Secretary of State Rex Tillerson announced Tuesday the Palestinian Authority (PA) will no longer pursue its policy of paying the families of convicted terrorists, as a result of pressure from the Trump administration.
"They have changed that policy and their intent is to cease the payments to the families of those who have committed murder or violence against others," Tillerson told the Senate Foreign Relations Committee.
Tillerson said the policy reversal came as a result of pressure applied during President Donald Trump's recent visit to the Middle East, which included a meeting with PA President Mahmoud Abbas, as well as a meeting earlier in May during Abbas's visit to the White House.

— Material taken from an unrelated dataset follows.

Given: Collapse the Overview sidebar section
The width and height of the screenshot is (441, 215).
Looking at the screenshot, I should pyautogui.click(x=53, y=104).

"[President Trump] raised it, and I had a bilateral meeting with [Abbas] later and I told him—you absolutely have to stop this," Tillerson said regarding the terror payments.
Reacting to Tillerson's remarks, American Jewish Committee (AJC) CEO David Harris said, "Creating monetary incentives for terrorists is a key factor impeding the peace process and nurturing a Palestinian culture of violence and hatred. If a firm U.S. stance actually leads to the end of this outrageous practice, as Secretary Tillerson said will be the case, AJC would be the first to applaud."
U.S. lawmakers have pressed the Trump administration to end the PA's policy of paying terrorists' families. In February, Republican U.S. senators introduced the Taylor Force Act, which seeks to cut funding to the PA over its payments to convicted terrorists and their families.